Il tempo: vero tema del film fin dal titolo I e dalla sua marcata connotazione “da calendario”) e dalle date che scandiscono l’intreccio (primavera 1994, primavera 1996), Aprile fa interagire con intelligenza la variabile temporale con le dinamiche progettuali e professionali dei personaggi, che sperimentano nei frammenti di diario a loro riservati proprio diverse modalità di uso del tempo. Tempo dell’attesa, tempo del riscatto, tempo della Storia, tempo dell’io. E ancora: tempo del progettare e tempo del fare, tempo della decisione e tempo della verifica. Come il manager di una grande azienda, anche il regista-Moretti si trova a dover organizzare il tempo dei suoi collaboratori, a dover coordinare le asincronie di chi ruota attorno a lui e a cercare di conciliare il suo tempo privato con le esigenze che gli vengono dai tempi di lavoro.
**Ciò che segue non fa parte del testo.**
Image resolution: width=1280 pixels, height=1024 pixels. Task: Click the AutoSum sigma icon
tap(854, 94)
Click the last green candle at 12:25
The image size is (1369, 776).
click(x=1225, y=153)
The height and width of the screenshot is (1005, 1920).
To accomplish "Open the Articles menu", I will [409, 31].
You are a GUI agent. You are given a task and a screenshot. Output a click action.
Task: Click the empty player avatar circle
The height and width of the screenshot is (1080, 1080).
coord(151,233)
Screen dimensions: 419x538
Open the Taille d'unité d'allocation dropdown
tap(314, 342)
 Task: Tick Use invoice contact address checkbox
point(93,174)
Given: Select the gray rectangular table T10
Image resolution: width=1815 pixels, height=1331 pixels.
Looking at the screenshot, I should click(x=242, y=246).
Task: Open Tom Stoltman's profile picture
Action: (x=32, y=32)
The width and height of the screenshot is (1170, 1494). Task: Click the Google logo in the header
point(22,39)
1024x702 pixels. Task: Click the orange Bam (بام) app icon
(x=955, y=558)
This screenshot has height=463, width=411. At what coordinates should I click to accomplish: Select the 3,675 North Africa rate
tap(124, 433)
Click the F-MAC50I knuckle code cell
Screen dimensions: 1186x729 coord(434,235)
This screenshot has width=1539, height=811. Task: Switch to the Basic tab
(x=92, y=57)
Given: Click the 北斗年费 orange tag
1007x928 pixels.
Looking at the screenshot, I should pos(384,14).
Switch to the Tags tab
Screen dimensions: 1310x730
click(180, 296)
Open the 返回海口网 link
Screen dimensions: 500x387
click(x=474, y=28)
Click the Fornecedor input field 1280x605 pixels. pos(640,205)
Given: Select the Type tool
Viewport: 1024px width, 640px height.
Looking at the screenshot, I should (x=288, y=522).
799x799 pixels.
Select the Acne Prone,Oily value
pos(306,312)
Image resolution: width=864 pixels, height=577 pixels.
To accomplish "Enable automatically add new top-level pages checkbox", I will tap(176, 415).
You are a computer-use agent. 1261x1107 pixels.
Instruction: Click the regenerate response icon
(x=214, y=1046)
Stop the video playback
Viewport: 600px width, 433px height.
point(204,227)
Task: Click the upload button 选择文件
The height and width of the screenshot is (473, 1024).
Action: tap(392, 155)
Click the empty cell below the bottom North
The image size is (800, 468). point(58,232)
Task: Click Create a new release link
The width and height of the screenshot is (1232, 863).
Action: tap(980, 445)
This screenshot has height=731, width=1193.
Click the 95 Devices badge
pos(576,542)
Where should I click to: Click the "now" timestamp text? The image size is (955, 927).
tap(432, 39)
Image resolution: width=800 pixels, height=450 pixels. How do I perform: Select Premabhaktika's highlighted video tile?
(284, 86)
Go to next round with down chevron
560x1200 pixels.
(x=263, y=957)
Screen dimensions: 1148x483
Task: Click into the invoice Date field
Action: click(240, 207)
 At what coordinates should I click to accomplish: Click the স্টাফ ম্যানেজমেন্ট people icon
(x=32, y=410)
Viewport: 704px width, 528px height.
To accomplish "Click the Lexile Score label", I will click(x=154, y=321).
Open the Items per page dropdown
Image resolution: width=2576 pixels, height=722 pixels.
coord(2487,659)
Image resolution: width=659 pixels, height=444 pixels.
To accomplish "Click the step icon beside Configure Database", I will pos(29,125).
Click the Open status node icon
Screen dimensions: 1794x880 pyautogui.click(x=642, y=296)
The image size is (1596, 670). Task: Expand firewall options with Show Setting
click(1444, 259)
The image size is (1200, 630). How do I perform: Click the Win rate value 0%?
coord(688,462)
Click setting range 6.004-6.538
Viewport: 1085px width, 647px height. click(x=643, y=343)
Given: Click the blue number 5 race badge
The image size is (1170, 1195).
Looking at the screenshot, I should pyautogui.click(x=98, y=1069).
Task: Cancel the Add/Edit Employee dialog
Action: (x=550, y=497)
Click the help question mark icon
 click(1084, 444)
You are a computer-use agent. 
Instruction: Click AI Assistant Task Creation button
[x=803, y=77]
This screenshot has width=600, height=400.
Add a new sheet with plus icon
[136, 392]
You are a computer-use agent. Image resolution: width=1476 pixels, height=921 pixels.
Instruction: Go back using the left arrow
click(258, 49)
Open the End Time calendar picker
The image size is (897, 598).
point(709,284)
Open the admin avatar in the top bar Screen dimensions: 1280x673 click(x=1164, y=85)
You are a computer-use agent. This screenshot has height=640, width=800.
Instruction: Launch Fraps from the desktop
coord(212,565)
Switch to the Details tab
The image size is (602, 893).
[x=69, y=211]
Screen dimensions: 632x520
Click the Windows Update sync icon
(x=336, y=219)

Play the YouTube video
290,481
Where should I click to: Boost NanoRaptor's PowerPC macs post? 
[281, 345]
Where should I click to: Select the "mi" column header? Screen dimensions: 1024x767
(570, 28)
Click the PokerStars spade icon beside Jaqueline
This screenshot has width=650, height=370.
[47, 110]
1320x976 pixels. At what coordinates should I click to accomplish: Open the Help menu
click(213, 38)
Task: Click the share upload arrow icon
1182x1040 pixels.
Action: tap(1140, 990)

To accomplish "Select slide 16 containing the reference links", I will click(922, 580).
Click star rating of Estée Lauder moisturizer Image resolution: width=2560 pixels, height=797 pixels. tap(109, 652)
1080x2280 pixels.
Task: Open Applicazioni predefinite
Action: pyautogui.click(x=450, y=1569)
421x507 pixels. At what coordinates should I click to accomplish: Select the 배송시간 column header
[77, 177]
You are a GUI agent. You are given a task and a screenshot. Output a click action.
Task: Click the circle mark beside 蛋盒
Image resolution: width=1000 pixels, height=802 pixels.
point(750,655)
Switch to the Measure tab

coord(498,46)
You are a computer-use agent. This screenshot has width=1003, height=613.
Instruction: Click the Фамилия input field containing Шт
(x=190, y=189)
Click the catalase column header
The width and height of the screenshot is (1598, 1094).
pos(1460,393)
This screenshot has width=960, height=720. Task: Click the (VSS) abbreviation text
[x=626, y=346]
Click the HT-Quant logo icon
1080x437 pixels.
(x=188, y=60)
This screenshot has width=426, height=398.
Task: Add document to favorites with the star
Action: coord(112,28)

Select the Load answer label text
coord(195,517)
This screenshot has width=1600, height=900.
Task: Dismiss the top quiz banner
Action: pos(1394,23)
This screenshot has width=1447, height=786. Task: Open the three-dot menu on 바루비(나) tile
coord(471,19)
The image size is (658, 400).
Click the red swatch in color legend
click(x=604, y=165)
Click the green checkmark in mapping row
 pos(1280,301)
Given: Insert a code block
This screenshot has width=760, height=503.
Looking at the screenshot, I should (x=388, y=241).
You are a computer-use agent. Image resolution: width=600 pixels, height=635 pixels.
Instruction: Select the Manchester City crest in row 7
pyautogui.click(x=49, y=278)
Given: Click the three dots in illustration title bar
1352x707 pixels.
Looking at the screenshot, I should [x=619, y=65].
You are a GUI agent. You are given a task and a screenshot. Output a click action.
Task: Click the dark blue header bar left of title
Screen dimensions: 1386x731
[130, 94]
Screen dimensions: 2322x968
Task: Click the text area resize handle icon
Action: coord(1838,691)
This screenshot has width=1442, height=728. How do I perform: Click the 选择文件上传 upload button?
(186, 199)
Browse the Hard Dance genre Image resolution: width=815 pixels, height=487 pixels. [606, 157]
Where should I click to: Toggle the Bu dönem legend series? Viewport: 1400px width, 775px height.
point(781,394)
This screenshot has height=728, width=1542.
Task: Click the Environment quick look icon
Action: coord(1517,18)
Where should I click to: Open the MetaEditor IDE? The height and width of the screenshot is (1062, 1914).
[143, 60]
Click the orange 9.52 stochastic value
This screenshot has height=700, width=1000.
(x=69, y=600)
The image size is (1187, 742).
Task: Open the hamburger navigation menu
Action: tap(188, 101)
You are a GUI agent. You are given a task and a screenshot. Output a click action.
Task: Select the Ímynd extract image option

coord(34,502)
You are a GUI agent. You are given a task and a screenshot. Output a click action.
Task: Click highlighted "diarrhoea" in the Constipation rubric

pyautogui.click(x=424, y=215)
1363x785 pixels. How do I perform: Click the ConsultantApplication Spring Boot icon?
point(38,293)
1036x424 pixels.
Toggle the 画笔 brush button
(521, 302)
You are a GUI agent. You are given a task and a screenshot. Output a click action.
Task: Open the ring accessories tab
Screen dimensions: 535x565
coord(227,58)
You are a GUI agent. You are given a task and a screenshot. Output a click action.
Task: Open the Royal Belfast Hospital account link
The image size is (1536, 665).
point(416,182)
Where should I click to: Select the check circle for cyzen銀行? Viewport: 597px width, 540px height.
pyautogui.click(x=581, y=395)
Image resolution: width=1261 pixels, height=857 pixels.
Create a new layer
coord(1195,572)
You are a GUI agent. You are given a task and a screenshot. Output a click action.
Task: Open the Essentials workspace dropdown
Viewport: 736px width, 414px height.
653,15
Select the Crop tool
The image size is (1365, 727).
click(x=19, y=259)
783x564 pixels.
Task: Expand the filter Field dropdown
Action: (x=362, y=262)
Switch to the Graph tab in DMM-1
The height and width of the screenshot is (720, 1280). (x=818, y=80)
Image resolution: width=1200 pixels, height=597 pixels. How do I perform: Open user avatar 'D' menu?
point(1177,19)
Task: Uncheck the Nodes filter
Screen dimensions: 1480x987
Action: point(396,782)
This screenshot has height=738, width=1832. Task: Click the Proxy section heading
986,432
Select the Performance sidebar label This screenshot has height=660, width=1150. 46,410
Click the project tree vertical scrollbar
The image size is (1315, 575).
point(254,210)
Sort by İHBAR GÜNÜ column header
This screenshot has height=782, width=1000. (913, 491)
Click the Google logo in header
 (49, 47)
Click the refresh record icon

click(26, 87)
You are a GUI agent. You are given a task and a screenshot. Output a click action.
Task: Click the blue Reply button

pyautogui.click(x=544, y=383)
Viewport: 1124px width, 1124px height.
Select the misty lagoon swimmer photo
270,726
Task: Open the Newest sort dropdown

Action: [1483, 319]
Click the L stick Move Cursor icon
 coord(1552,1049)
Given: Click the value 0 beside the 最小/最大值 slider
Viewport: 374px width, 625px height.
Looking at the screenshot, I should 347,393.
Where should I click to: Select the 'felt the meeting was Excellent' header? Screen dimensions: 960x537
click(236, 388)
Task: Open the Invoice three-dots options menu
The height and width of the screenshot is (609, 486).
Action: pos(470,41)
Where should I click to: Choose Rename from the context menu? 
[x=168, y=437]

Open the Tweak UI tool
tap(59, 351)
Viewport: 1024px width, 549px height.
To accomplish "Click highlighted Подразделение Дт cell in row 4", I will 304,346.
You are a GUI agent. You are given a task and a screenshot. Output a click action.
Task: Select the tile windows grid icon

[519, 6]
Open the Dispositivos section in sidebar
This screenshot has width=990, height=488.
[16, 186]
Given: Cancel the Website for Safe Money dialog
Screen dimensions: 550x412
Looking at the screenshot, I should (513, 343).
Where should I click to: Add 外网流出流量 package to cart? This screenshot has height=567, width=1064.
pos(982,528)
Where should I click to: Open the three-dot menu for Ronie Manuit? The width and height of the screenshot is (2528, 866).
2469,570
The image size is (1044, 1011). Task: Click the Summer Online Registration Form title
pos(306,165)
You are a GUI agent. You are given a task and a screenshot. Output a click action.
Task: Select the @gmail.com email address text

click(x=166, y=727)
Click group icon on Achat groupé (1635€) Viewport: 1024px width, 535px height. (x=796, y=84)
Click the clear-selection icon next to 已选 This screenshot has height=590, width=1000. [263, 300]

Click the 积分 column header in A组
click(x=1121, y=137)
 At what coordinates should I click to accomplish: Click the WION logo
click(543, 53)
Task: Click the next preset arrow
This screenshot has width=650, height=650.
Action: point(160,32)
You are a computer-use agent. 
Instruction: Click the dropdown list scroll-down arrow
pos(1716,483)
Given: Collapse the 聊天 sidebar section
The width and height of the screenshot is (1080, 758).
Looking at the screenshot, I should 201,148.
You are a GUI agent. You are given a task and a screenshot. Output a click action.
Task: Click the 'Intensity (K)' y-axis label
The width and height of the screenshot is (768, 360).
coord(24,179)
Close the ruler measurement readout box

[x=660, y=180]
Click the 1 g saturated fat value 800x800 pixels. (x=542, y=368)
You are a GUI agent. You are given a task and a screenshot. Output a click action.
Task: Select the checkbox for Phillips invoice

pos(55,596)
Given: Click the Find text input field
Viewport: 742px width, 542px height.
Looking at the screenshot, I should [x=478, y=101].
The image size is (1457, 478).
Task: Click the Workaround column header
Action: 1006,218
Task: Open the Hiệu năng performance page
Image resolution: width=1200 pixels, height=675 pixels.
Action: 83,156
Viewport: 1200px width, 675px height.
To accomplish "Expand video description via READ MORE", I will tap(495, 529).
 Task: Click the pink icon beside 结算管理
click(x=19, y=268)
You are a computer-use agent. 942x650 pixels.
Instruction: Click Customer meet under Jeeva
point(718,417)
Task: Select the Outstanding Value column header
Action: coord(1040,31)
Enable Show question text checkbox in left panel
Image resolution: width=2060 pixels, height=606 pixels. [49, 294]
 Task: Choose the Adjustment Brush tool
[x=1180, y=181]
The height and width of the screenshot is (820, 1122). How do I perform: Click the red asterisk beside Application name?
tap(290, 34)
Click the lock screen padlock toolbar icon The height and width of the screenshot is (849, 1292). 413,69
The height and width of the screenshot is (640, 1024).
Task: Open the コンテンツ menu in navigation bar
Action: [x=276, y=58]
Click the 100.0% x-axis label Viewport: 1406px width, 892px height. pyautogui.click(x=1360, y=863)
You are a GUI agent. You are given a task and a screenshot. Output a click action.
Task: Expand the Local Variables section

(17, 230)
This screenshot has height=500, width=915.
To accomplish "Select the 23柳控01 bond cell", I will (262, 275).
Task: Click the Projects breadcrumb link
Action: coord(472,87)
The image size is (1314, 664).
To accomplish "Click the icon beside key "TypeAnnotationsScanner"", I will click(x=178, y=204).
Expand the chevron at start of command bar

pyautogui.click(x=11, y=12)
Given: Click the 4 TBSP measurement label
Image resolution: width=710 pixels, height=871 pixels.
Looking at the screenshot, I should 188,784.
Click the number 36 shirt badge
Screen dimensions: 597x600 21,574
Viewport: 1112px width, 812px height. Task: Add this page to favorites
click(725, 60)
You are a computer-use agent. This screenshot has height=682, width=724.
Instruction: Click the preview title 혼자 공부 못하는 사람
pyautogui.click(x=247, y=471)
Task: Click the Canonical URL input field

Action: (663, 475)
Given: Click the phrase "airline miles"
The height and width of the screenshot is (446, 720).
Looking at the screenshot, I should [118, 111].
Dirigere un film, in fondo, è un po’come dirigere un’azienda: il cinema italiano ha spesso sottovalutato l’analogia, l’ha nascosta o trascurata. Aprile ha, tra le righe, il merito di ricordarsela. Evidenziando le affinità tra due settori professionali che solo un inveterato luogo comune continua a considerare come irrelati e lontani.